Libero, 4 dicembre 2015
L’ambasciatore Bosio, colpevole d’innocenza
L’ambasciatore Daniele Bosio si era speso a favore dei bambini per una vita, e, un paio d’anni fa, di passaggio nelle Filippine, ne incrociò tre che chiedevano l’elemosina. Parlò con loro, vide che erano feriti e drogati di «colla», li portò in farmacia, poi da McDonald, comprò vestiti e scarpe, chiese loro se avevano un desiderio e loro risposero che sognavano l’acquapark; allora raccomandò che avvertissero i genitori e rivide i bambini l’indomani, ma erano impresentabili, avevano dormito in strada, puzzavano di colla; allora li portò a casa sua perché facessero una doccia, e loro una doccia non l’avevano mai usata in vita loro. Più tardi incontrò una sciroccata di una Ong, sospettosa per mestiere, la quale gli chiese se poteva seguirla a una stazione di polizia. Lui, pur essendo un diplomatico, accettò con l’ingenuità dell’innocente. Venti mesi di indagine e 52 giorni in una galera inimmaginabile per occidentali (80 uomini in 26 metri quadri, senza bagno) e poi in ospedale.
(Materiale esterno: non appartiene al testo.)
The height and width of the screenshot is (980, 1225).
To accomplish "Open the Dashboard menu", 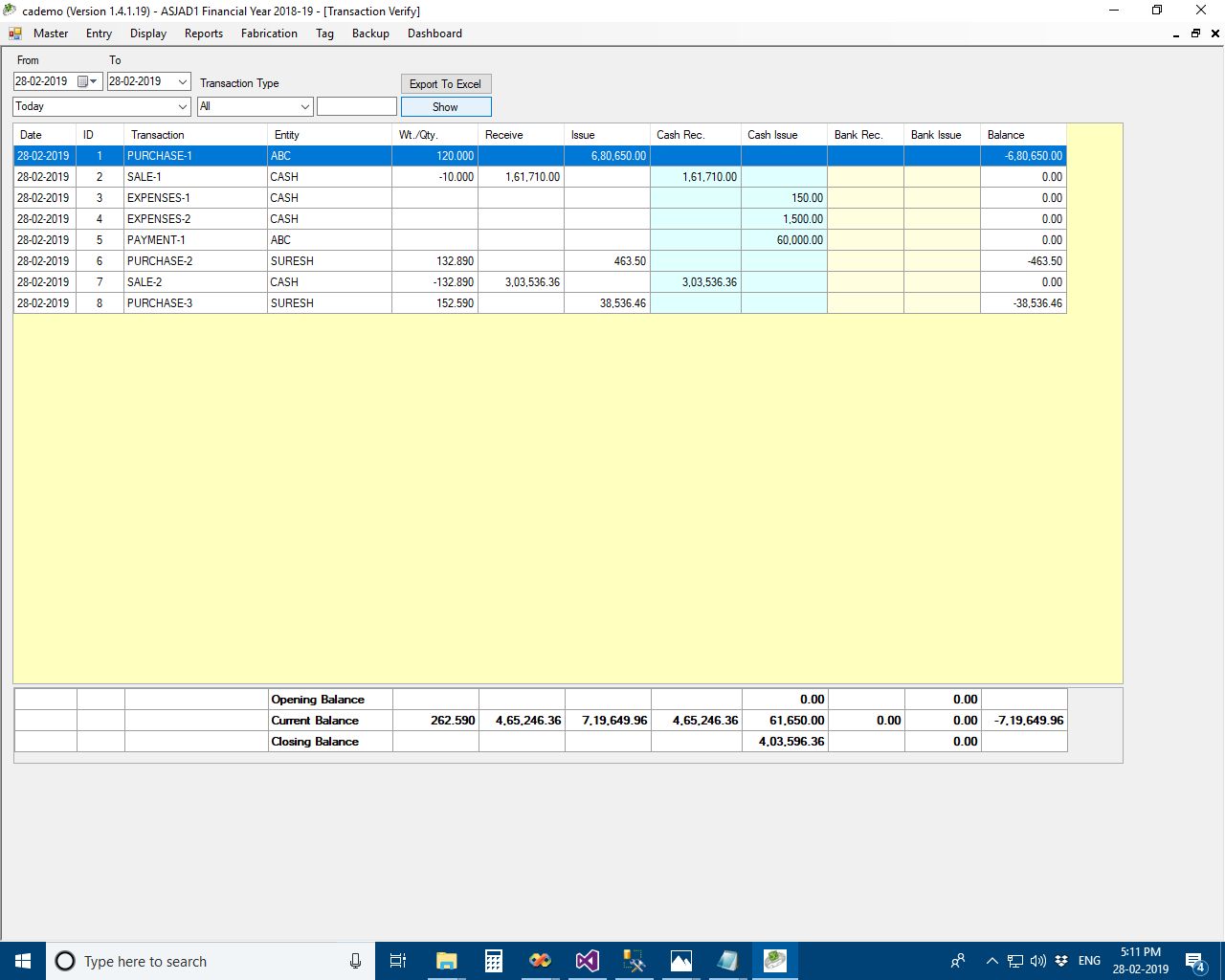I will pyautogui.click(x=434, y=33).
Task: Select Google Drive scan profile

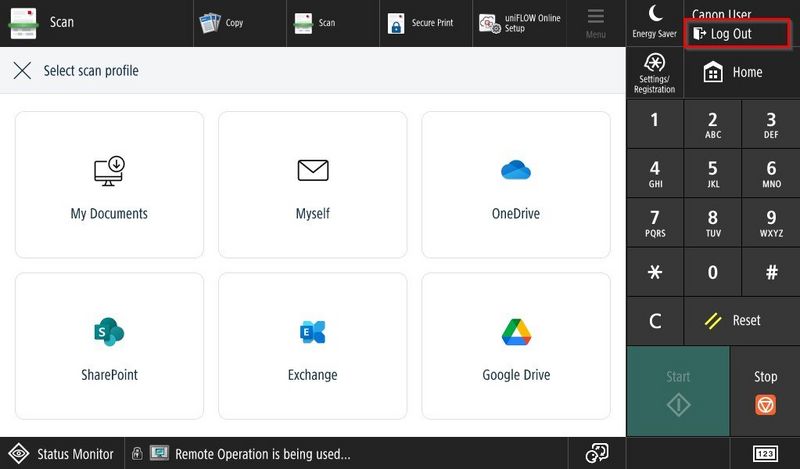Action: pyautogui.click(x=515, y=346)
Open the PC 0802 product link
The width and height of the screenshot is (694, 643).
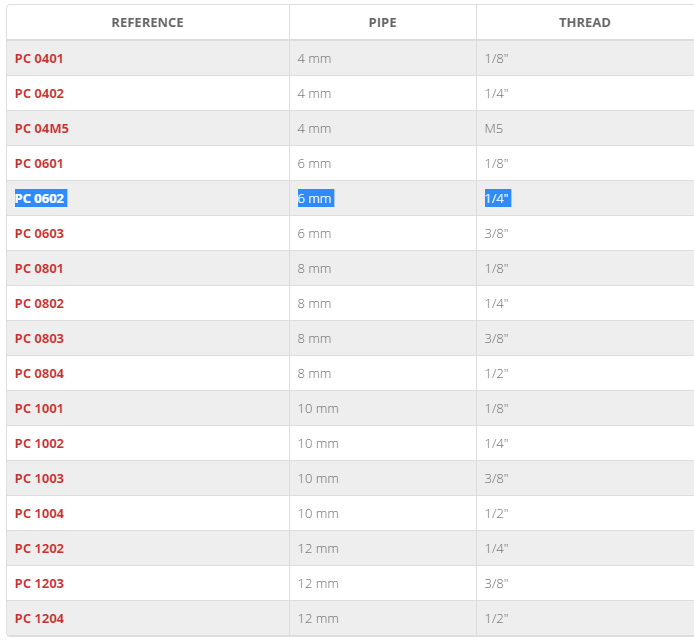click(39, 303)
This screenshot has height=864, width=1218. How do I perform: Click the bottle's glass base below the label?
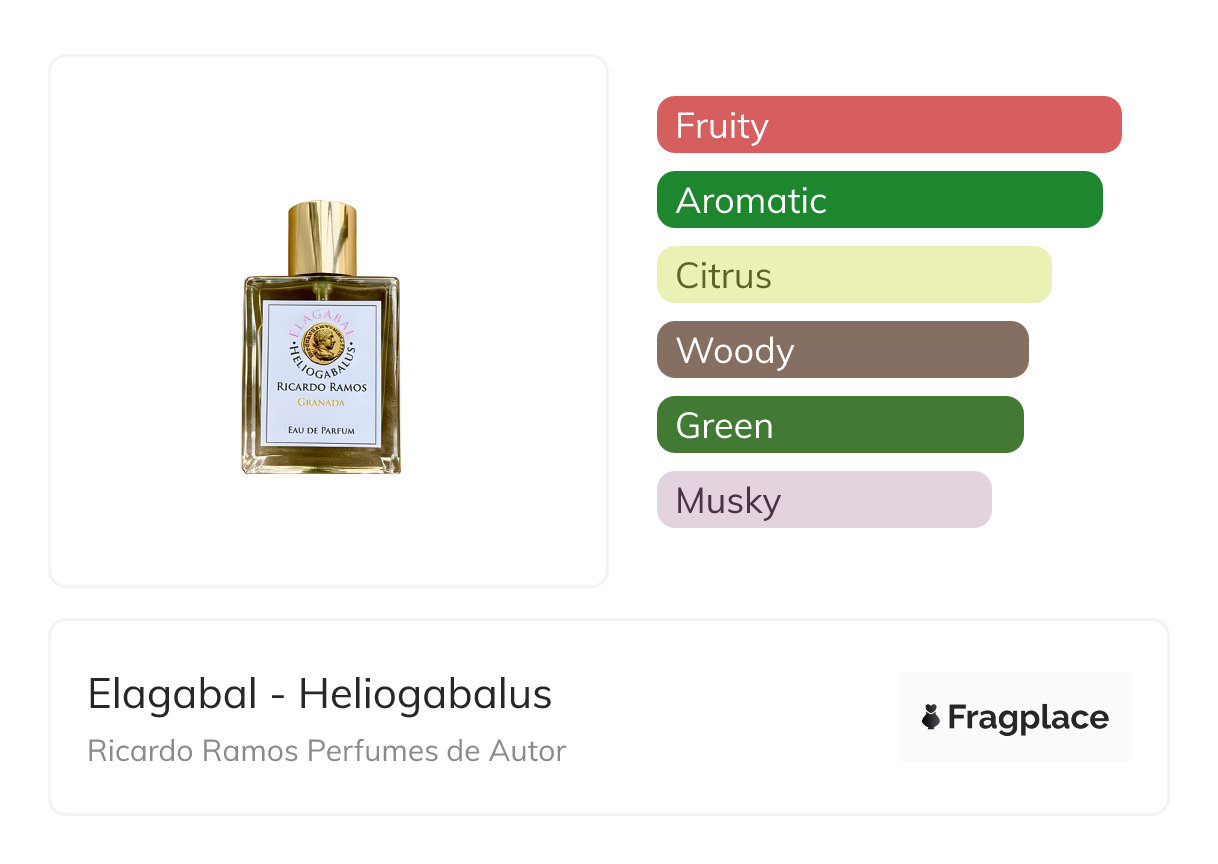pyautogui.click(x=321, y=460)
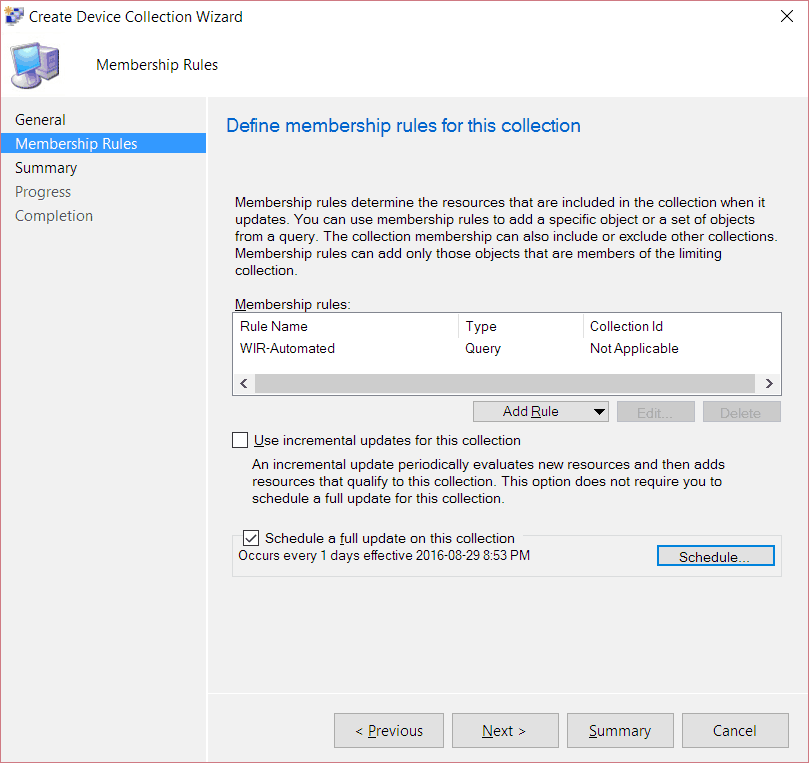
Task: Click rules list right scroll arrow
Action: [x=769, y=383]

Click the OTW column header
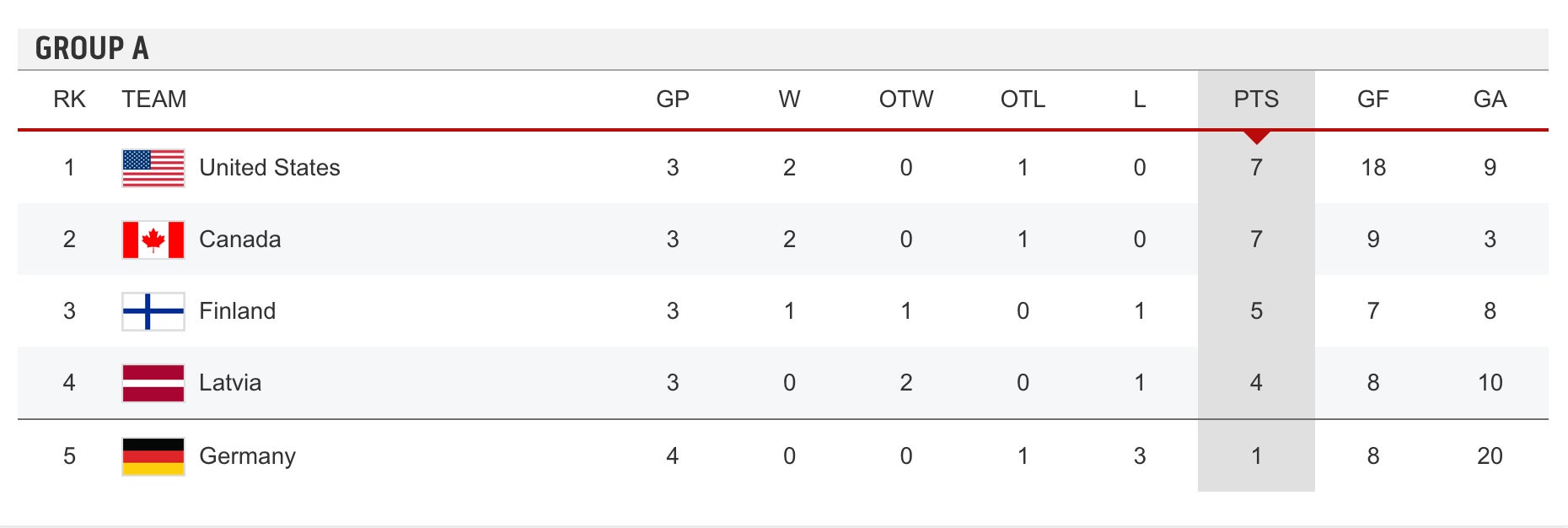coord(906,100)
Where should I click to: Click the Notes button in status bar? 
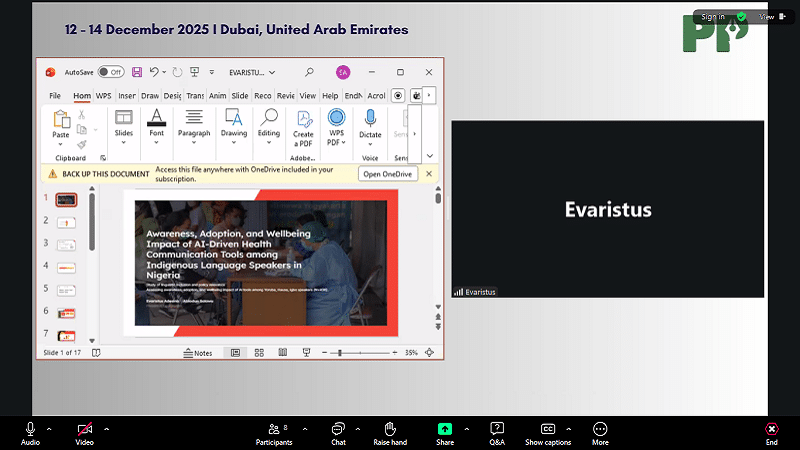tap(198, 353)
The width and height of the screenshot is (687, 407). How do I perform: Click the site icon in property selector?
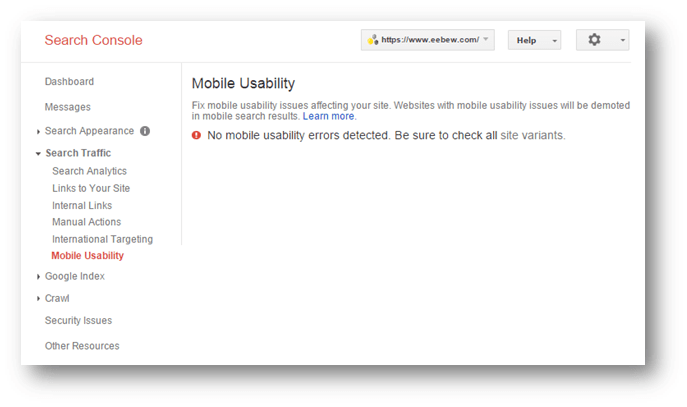373,40
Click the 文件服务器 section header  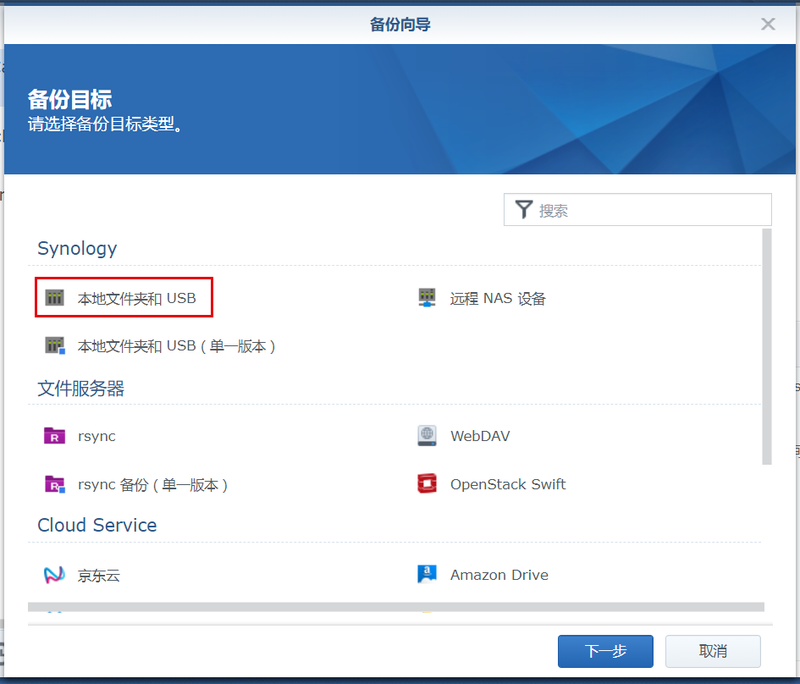click(81, 388)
Manca lo spazio per raccontare le insipienze della nostra diplomazia e il distacco della stampa, tutta presa (solo) dai marò e dalle smagliature della Boschi. L’hanno assolto dopo 20 mesi, e la sentenza spiega che Bosio è un benefattore. E se proprio dobbiamo trovare una morale, è una morale banale: la generosità desta sospetti, la bontà non convince, l’indifferenza è premiante, brancoliamo in un mondo in cui l’innocenza è colpevole.